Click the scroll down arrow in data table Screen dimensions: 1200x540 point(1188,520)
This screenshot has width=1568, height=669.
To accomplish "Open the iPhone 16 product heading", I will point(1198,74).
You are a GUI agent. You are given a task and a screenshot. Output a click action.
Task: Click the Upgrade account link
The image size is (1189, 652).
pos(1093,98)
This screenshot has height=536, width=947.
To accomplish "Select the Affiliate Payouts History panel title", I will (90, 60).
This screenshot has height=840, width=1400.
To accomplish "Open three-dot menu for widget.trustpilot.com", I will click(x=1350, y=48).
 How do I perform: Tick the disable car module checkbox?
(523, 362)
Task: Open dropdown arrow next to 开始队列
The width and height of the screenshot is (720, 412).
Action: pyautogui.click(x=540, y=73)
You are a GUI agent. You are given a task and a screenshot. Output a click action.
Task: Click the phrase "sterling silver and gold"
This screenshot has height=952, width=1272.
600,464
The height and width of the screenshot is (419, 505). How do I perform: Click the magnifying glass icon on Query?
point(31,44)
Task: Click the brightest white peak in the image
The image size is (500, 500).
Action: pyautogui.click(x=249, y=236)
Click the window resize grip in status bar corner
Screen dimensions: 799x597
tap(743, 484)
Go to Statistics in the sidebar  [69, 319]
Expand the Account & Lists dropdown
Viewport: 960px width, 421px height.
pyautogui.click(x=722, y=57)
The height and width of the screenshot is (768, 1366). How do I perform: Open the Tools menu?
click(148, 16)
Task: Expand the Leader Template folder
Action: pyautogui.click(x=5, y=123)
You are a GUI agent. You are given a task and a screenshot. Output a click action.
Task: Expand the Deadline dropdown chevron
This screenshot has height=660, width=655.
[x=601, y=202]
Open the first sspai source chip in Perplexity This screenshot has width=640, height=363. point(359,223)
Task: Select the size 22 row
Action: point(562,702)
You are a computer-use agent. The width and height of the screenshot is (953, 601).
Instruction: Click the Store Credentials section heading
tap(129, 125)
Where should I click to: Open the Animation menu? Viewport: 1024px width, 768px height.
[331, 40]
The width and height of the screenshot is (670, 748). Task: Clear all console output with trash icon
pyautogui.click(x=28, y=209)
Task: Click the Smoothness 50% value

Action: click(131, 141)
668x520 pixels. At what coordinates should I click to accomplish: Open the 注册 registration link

--- The problem ---
Among the entries above, the lines between the ones containing "The height and width of the screenshot is (768, 1366)." and "Task: Expand the Deadline dropdown chevron", inclusive, are to be transcribed exactly. No other line is to be given.

--- Result for this task ---
The height and width of the screenshot is (768, 1366). How do I perform: Open the Tools menu?
click(148, 16)
Task: Expand the Leader Template folder
Action: pyautogui.click(x=5, y=123)
You are a GUI agent. You are given a task and a screenshot. Output a click action.
Task: Expand the Deadline dropdown chevron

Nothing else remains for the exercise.